On Tue, 2009-08-11 at 00:19 +0200, Lennart Borgman wrote:
> On Tue, Aug 11, 2009 at 12:06 AM, Eric M. Ludlam<eric@siege-engine.com> wrote:
> 
> Hi Eric,
> 
> >  The concept of using the Semantic parser/generator framework for
> > improving font-locking accuracy has come up many times.  No-one to my
> > knowledge has attempted to mix the two.
> 
> 
> Maybe that can easier be done if Semantic parser use
> font-lock/JIT-lock timers and marking to keep track of what need to be
> reparsed? (It is just a wild idea perhaps.)

I'm not certain of how the font/jit lock works.  Semantic works by
tracking edits (after-change-functions) and then on it's own timer, it
coalesces the changes into parsable units.  It then reparses those
units.

Font lock can refontify based on fairly small subsections of a buffer,
such as a single code line, or a comment section.  Semantic's
subsections are the size of functions, variables, and datatypes (ie, the
tags it creates.)

> >  The CONS are that everything in Semantic is set up to parse the entire
> > buffer in one pass, and to parse logical sub-sections only after a full
> > parse has been done.
> 
> 
> So you do a first pass with coarse parsing and then you look in the
> sub-sections for details? Is this strictly necessary? I guess you are
> looking for top level definitions in the first pass?
> 
> Could that pass have its own state and continue upon demand (when an
> item is not recognized) or is such a logic impossible?

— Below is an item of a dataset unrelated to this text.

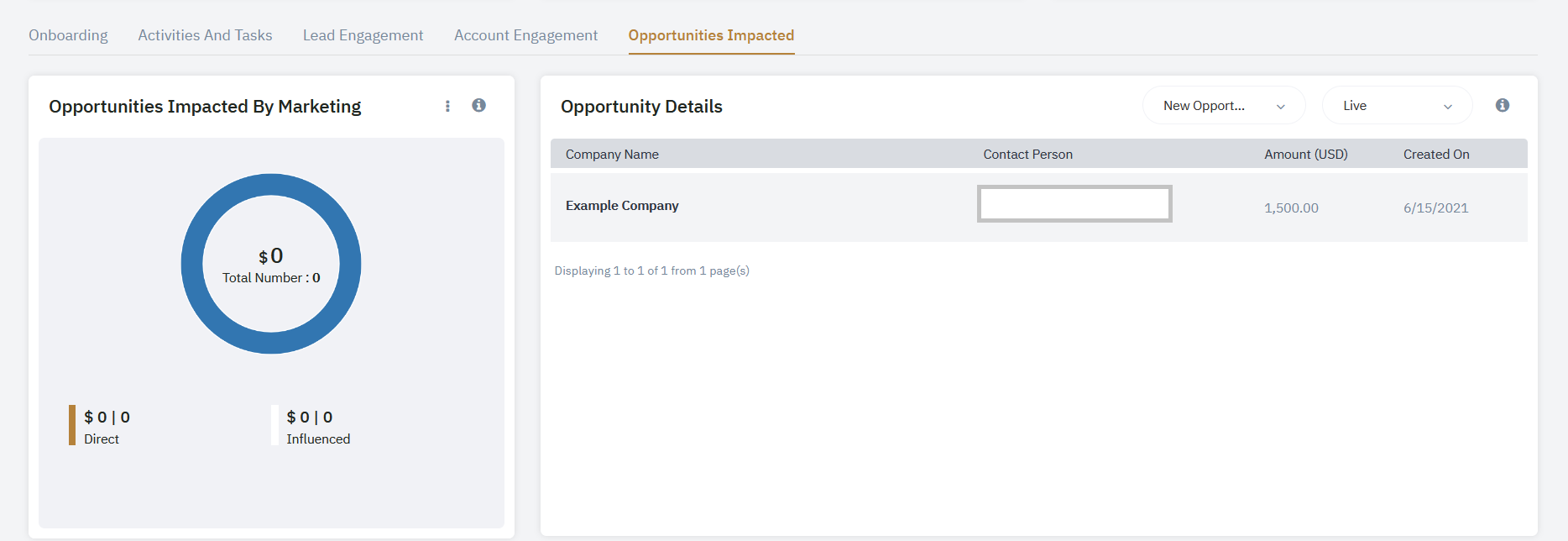Select Account Engagement tab

coord(525,35)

It could, but I have not done so.  Tagging information is not generally
needed right away, so just waiting for the user to either ask for it, or
sit idle for a while works pretty well.  The overhead of such an
incremental parser isn't really needed.

> (I guess font-lock/JIT-lock could be improved to help with keeping
> track of what parts of the buffer that have been parsed/maybe
> fontified.)

The needs between the tagging parser and the font-lock parser are
different.  Font lock needs to colorize arbitrary blocks of text, and a
tagging parser needs to parse everything, but only needs the data
periodically.

Converting a tagging parser to a colorizing parser would be challenging
because of these different uses.

> >  I would imagine that the parsing engine in Semantic, if it is deemed
> > critical by the maintainers, will get faster if key components are
> > integrated into the C code.
> 
> Is that part stable?

Yes.  Not much is going on there.

> >  Lastly, as David Engster stated, CEDET has decoration tools that
> > decorate entire tags in some way, such as putting a line on top of
> > functions.  This is a separate decoration activity not related to font
> > lock, and something font lock would not be able to do reliably.
> 
> Why not if it asks the parser?

Font lock runs long before the parser bothers trying to catch up.  Font
lock would needs hooks for after the parser runs.
problems.

While font lock and semantic share a need for a parsing infrastructure,
the where/when of the parsing is quite different.  It is possible to
conceptually mix and match the parsers vs the schedulers.  In practice,
the two tools have their own lengthy histories that will make that
challenging.  Before tackling such a project, it would be wise to take
multi-mode (or similar tool) into account.

Eric